Universities as Leftist Seminaries
Leftist seminaries is what Maverick Philosopher, in this essay, has suggested that we think of our colleges and universities. [Hat tip: Mark Spahn] Great idea. Especially when you find intellectual sludge like this:
Losing Steam After Marx and Freud: on entropy as the horizon of the community to come
Karyn Ball, University of Alberta
Abstract:
This essay undertakes a critique of recent trends in affect theory from the standpoint of the “human motor”: a trope that presupposes a thermodynamic psychophysiology distended between energy conservation and entropy. In the course of reanimating thermodynamic motifs in Marx’s labor power metabolics and Freud’s trauma energetics, the essay broaches entropics as a poetics of depletion that offsets affect theories promoting open-system metaphors. Open-system affect theory sometimes amalgamates emancipatory post-humanist gestures inherited from Gilles Deleuze and Félix Guattari with neuroscientific terms. In the course of “liberating” affect from subject-oriented topoi, this “liberation-scientistic” admixture expropriates organic matter’s degeneration over time. An “entropical” perspective also challenges Antonio Negri’s Spinozaist affect conceived as a capacitating power that encounters obstacles but never limits. Both “liberation scientism” and “capacitation rhetoric” mimic capital’s abstraction in infinitely expanding its potential to extract surplus value from finitely embodied labor. With enervation and deterioration at its crux, entropics illuminates how people might feel individuated by their respective struggles to safeguard scarce energy and forestall “heat death” while navigating simultaneous demands. The question is whether or not open-system motifs in affect theory can effectively register the political force of this struggle with depletion and present or imminent debilitation as its common ground.
[here; and another hat tip to Mark Spahn]
By the way, I sent this to a physicist friend, who initially thought I had written it.
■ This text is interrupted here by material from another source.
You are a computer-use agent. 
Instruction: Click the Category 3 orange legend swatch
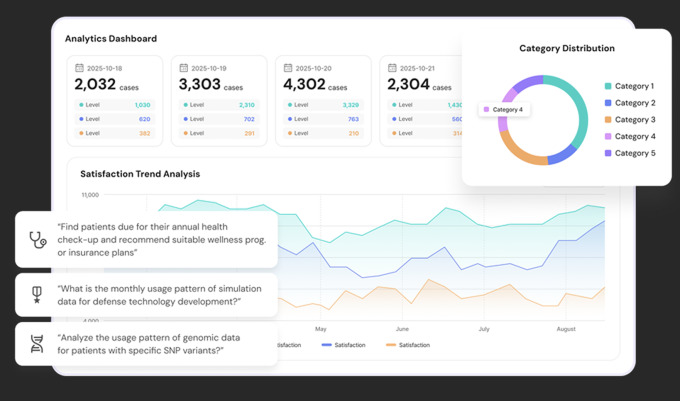(608, 120)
Perish the thought!
At some point, I argued that people like this shouldn’t be called “postmodernists,” but rather “pre-Islamists.” They are engaged in attacking the West, while doing nothing to prevent ultraconservative theocrats from taking over. In fact, they often defend such people by complaining that anyone who resists them is an Islamophobe.
What Should We Call the Destruction of the Left in Iran?
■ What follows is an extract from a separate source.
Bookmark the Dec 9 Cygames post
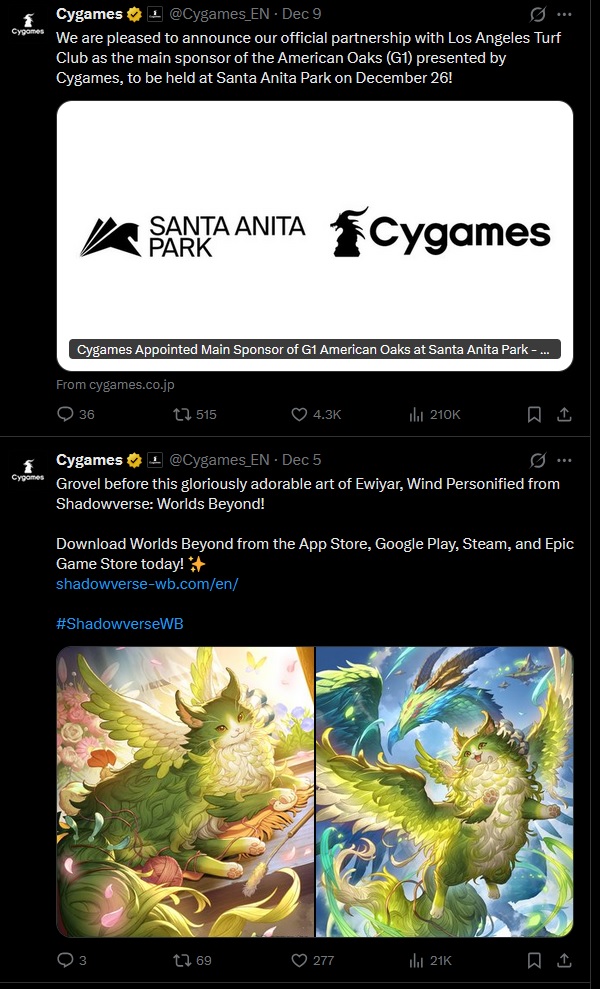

Back in 1979, the left in Iran was destroyed by Muslims. As far as I know, this event does not have a name. I thought that something like the Holocaust and the Holodomor would do, like the Hologauchiste. (“Gauchiste” was the only word for “leftist” of various languages I investigated that sounded good in this context.) I was surprised to learn that the word “Holodomor” isn’t a bit related to the word “Holocaust,” even though they share the first four letters. “Holocaust” splits into “holo” and “caust,” while “Holodomor” splits into “holod” and “mor,” both of them Ukrainian words.
Another possibility is “Sinistralocaust.” I’m not thrilled with either of these, but I can’t think of anything else. But it would be nice to have a word to use when talking about it with leftists, most of whom seem ignorant of this event.